Im Januar 1977 gab der Präsident der Biennale in Venedig, Carlo Ripa di Meana, überraschend bekannt, in diesem Jahr, außerplanmäßig, anlässlich des 60. Jubiläums der russischen Oktoberrevolution, eine „Biennale del dissenso culturale“, eine Biennale des kulturellen Dissens, stattfinden zu lassen.
Das Phänomen des „Andersdenkens“ in den sozialistisch-kommunistischen Ostblockstaaten sollte im Rahmen von Ausstellungen, Workshops und Symposien diskutiert werden. Ein provokatives Projekt des sozialistischen Biennale-Präsidenten, der seit seinem Amtsantritt schon zwei politische Biennalen umgesetzt hatte.

Politischer Anspruch der Biennale in Venedig

Das ist auf jeden Fall der wichtigste Beitrag von Ripa di Meana. Der hat von Anfang an die Biennale reformiert von einer Kunstausstellung, die schon ziemlich alt war, zur Biennale, die wir noch heute kennen mit vielen Veranstaltungen und auch mit politischen Ansprüchen und deshalb kam die Biennale von ’77 als dritte politische Veranstaltung, die diesmal mit Osteuropa zu tun hatte.“
Matteo Bertelé ist assoziierter Professor für zeitgenössische Kunstgeschichte an der Universität Ca’ Foscari in Venedig und beschäftigt sich in seiner Forschung schwerpunktmäßig mit russischer und sowjetischer Kunst im 20. und 21. Jahrhundert. Vor einigen Jahren hat er einen Band zur Geschichte der sogenannten „Dissensbiennale von 1977“ mitherausgegeben.

Begriff "Dissens" sollte Aufmerksamkeit erzielen

Dissens: Diesen programmatischen Begriff wählte der Biennale-Präsident bewusst, um Aufmerksamkeit zu erzielen. Kulturell wollte er ihn verstanden wissen, doch schon bei der Ankündigung kam es zu lautstarken politischen Protesten von mehreren Seiten. Kein Wunder, die Kommunistische Partei Italiens war zu dieser Zeit mit 34 Prozent im Parlament vertreten und die Sowjetunion ein wichtiger, vor allem wirtschaftlicher Partner Italiens.
Von Anfang an hatten die sowjetischen Diplomaten diese Initiative als anti-sowjetische und sogar anti-kommunistische Veranstaltung gestempelt“, sagt Bertelé. Italienische und sowjetische Intellektuelle und Politiker sprachen sich für einen Boykott aus.

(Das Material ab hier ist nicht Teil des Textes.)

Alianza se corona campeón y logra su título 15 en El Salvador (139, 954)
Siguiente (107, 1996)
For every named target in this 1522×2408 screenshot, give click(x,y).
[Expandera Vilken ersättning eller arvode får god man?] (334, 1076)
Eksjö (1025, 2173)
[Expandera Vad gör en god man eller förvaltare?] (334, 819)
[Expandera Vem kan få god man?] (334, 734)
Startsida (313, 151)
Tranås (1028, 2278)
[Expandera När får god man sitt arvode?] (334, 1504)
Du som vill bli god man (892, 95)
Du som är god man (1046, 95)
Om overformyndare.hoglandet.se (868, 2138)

Sowjetischer Botschafter forderte Absage

Im März 1977 forderte der sowjetische Botschafter in Rom die italienische Regierung im Namen aller Länder des Warschauer Pakts offiziell dazu auf, die Dissens-Biennale abzusagen. Die ursprünglich für den Sommer geplante Biennale musste in den Herbst verschoben werden, da die italienische Regierung auf den diplomatischen Druck hin der Biennale, die damals eine staatliche Kultureinrichtung war, zunächst das Jahresbudget sperrte.
Dieses Vorgehen wurde monatelang in den italienischen Zeitungen diskutiert, bis das Budget schließlich im Juni freigegeben wurde und die Vorbereitungen für das Festival beginnen konnten.
Die konnten das nicht verhindern und die wollten das wahrscheinlich auch nicht, das wäre vielleicht noch schlimmer gewesen.“

Drei Biennale-Direktoren traten zurück

Doch auch innerhalb der Biennale-Führung war Ripa di Meanas Vorhaben nicht unumstritten. Anfang Juli traten die drei Direktoren der Sparten Bildende Kunst, Kino und Theater von ihren Ämtern zurück, offiziell wegen des unzureichenden Zeitplans. Im August gaben verschiedene venezianische Institutionen wie die Universität Ca' Foscari bekannt, die Kooperation mit der Biennale in diesem Jahr zu verweigern.
Doch der Initiator blieb unbeirrt. In einem Interview mit dem italienischen Nachrichtensender Rai betonte di Meana, dass gerade die Reaktionen und Diskussionen, die diese Biennale schon im Vorfeld auslöse, zeigen würden, wie wichtig es sei, den Dissens ins Zentrum der politischen und kulturellen Debatte zu rücken und in Ost und West die Auseinandersetzung darüber zu führen.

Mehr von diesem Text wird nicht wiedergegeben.